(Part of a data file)
------
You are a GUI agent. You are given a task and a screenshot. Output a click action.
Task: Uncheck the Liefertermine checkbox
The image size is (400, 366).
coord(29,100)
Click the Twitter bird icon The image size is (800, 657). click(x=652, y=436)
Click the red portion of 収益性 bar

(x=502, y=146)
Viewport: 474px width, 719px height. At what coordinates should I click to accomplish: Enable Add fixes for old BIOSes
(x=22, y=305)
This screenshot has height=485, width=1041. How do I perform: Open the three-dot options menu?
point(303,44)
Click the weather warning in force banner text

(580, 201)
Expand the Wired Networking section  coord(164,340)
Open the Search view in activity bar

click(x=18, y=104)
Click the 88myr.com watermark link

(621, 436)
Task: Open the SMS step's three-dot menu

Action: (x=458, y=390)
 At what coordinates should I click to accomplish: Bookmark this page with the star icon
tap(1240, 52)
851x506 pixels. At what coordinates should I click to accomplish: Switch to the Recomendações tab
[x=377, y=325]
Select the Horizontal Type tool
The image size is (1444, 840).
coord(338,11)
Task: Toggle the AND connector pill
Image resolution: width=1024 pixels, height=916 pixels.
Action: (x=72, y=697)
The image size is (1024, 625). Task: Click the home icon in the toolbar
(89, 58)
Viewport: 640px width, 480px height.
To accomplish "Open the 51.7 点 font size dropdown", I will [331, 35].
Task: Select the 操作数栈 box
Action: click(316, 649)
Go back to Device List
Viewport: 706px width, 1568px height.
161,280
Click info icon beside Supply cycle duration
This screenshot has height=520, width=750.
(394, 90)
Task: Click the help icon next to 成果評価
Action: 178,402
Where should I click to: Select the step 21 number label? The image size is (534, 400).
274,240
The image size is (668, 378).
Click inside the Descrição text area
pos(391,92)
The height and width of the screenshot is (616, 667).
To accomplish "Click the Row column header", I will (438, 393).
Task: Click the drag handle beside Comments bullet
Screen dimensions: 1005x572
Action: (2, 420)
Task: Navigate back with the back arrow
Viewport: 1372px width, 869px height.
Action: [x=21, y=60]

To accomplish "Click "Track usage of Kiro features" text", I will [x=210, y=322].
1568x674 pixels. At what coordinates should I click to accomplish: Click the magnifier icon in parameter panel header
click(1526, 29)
------
** Direction **
Reproduce the records above line for line, with no changes.

** Output for this task **
You are a GUI agent. You are given a task and a screenshot. Output a click action.
Task: Uncheck the Liefertermine checkbox
The image size is (400, 366).
coord(29,100)
Click the Twitter bird icon The image size is (800, 657). click(x=652, y=436)
Click the red portion of 収益性 bar

(x=502, y=146)
Viewport: 474px width, 719px height. At what coordinates should I click to accomplish: Enable Add fixes for old BIOSes
(x=22, y=305)
This screenshot has height=485, width=1041. How do I perform: Open the three-dot options menu?
point(303,44)
Click the weather warning in force banner text

(580, 201)
Expand the Wired Networking section  coord(164,340)
Open the Search view in activity bar

click(x=18, y=104)
Click the 88myr.com watermark link

(621, 436)
Task: Open the SMS step's three-dot menu

Action: (x=458, y=390)
 At what coordinates should I click to accomplish: Bookmark this page with the star icon
tap(1240, 52)
851x506 pixels. At what coordinates should I click to accomplish: Switch to the Recomendações tab
[x=377, y=325]
Select the Horizontal Type tool
The image size is (1444, 840).
coord(338,11)
Task: Toggle the AND connector pill
Image resolution: width=1024 pixels, height=916 pixels.
Action: (x=72, y=697)
The image size is (1024, 625). Task: Click the home icon in the toolbar
(89, 58)
Viewport: 640px width, 480px height.
To accomplish "Open the 51.7 点 font size dropdown", I will [331, 35].
Task: Select the 操作数栈 box
Action: click(316, 649)
Go back to Device List
Viewport: 706px width, 1568px height.
161,280
Click info icon beside Supply cycle duration
This screenshot has height=520, width=750.
(394, 90)
Task: Click the help icon next to 成果評価
Action: 178,402
Where should I click to: Select the step 21 number label? The image size is (534, 400).
274,240
The image size is (668, 378).
Click inside the Descrição text area
pos(391,92)
The height and width of the screenshot is (616, 667).
To accomplish "Click the Row column header", I will (438, 393).
Task: Click the drag handle beside Comments bullet
Screen dimensions: 1005x572
Action: (2, 420)
Task: Navigate back with the back arrow
Viewport: 1372px width, 869px height.
Action: [x=21, y=60]

To accomplish "Click "Track usage of Kiro features" text", I will [x=210, y=322].
1568x674 pixels. At what coordinates should I click to accomplish: Click the magnifier icon in parameter panel header
click(1526, 29)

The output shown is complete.